Opinión

El arte de cortar jamón (José Becerra Gómez)

El rondeño Leocadio Corbacho, cabeza visible de la ´Casa del Jamón´, un lugar para sibaritas del buen comer, se esponja en orgullo estos días merced a la celebración del concurso nacional de Cortadores de Jamón, esa perla gastronómica que tantos adeptos reúne a su alrededor, y que el maestro jamonero convoca periódicamente.

El protagonista del evento, que se alza quizá como mayor atractivo de la feria ganadera de mayo de Ronda, es el cerdo, ese animal hozador, auténtico olivo de cuatro patas por los beneficios que para la salud reporta al cuerpo humano , cuyas carnes desde siempre han sido consideradas como manjar de dioses, sobre todo todo por la pieza más codiciada de su anatomia animal: la pata negra.

Dice un antiguo adagio que antes que se ponga en acción el aparato digestivo empezando por las papilas gustativas es la vista la que come.
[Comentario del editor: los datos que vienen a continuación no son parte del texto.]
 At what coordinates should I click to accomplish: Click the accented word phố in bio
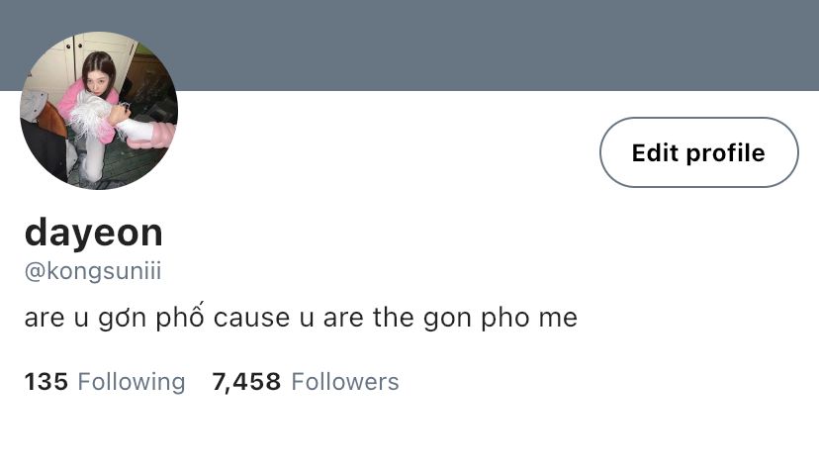(179, 316)
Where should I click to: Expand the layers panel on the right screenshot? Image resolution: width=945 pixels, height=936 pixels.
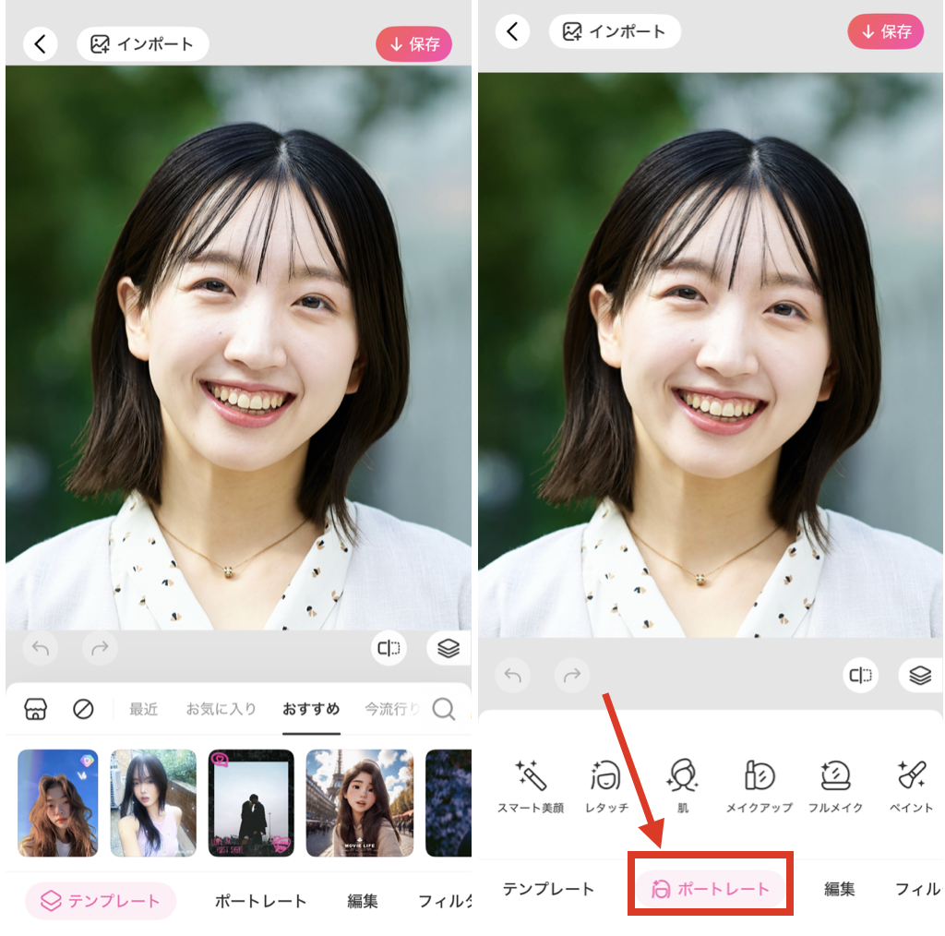click(920, 675)
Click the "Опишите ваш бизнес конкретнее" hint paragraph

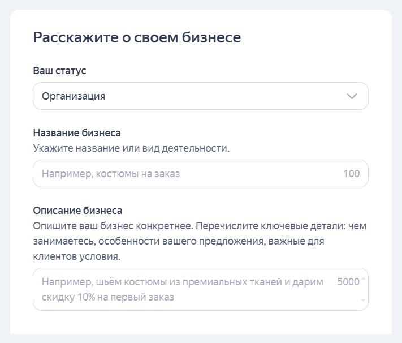pyautogui.click(x=200, y=226)
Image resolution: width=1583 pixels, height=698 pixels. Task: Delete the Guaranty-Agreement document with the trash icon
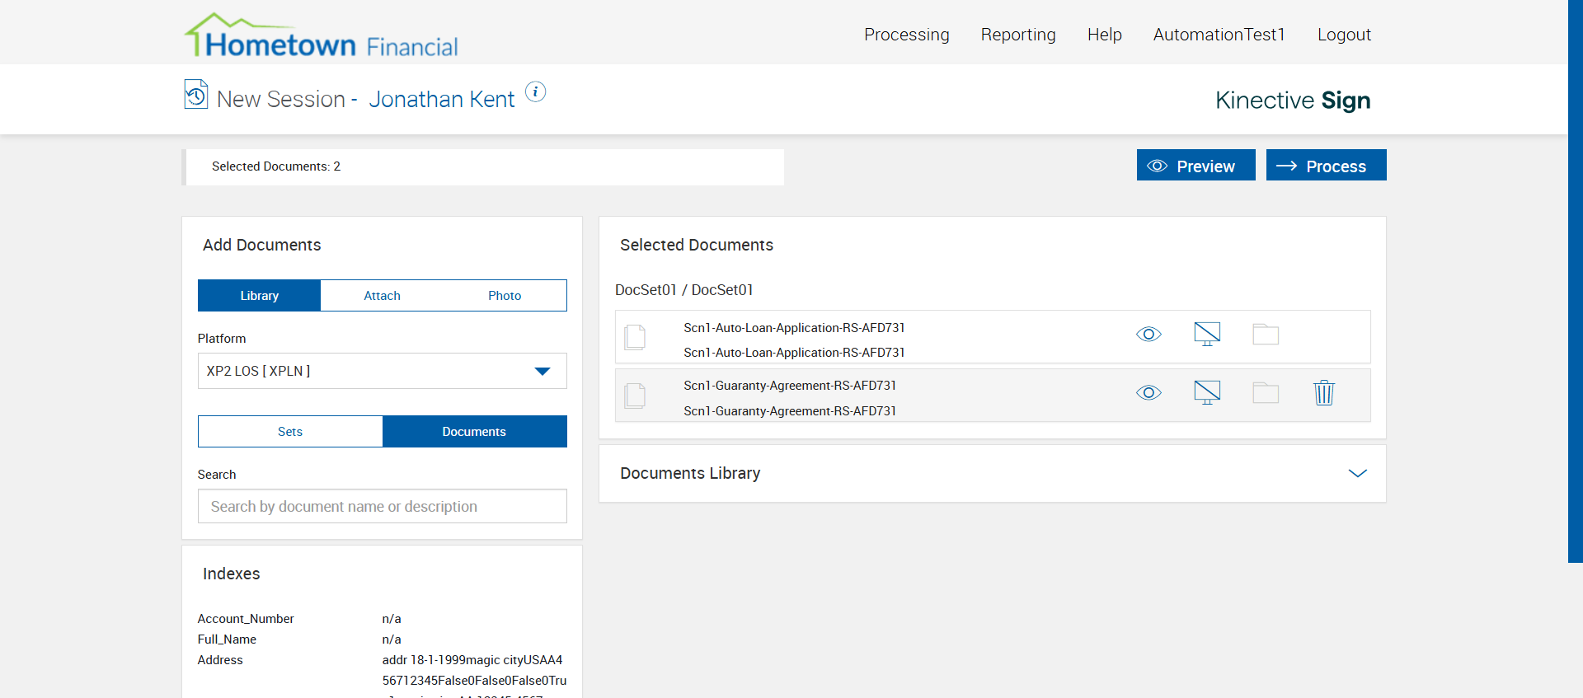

Y desde luego empezamos a comer con deleite viendo cómo los cortadores se afanan en la tarea de ir consiguiendo las finas lonchas que se colocan con maestría consumada en el plato para admiración de los concurrentes, los cuales se la promente muy felices próximo el momento de hincarle el diente.

En el mundillo del buen yantar y mejor catar, desde que el maestro gastrónomo francés Brillart-Savarin lo dejará por escrito en su obra cumbre Fisiología del gusto, cobró gran importancia el rito y las formas que preceden al momento de la ingesta. Por eso nos congratula la imagen del maestro jamonero – apreciadísimo en las bodegas de renombre de Guijuelo, Teruel, Huelva y Dehesa de Extremadura, amén de las de la Serranía de Ronda – administrándole sabios toques a las piezas colgadas del techo en campanudas ristras. Son los mismos que proporciona el maestro champanero a las botellas que reposan en ambientes y penumbras sabiamente establecidas. Igual nos seduce el escanciador jerezano preparándonos el paladar para el trasiego del dorado y oloroso caldo. El arte de despertar los otros sentidos por el de la vista anteponiéndose con éste a goces próximos.

Lo que inicia el maestro jamonero no muy lejos de la dehesa lo acaba el maestro cortador cerca de los fogones de los establecimientos restauradores. Entremedias el tiempo necesario para que la curación mediante el aire seco de la sierra haya completado el milagro. Largo cuchillo de hoja fina y afilada y el tino justo para desprender las lonchas delgadas. Destreza, limpieza y precisión, he ahí el secreto. Secreto que no está al alcance de cualquiera. Por eso se premia a quienes les ha sido desvelado y dominan el oficio con suma perfección.

Necesitaríamos un poeta como el malagueño Salvador Rueda (“ Cual si de pronto se entreabriera el día / despidiendo una inmensa llamarada, / por el acero fúlgido rasgada / mostró su carne roja …), versos que muy bien nos podían describir la excelencia de un buen plato de jamón finamente cortado en lonchas.

Para inspirarse nada mejor que venirse a Ronda en estos días y contemplar a Corbacho y el resto de maestros, cuchillo en ristre afanado en cortar el `pata negra` de turno. Todo un arte. Poesía pura para los sibaritas de la buena mesa.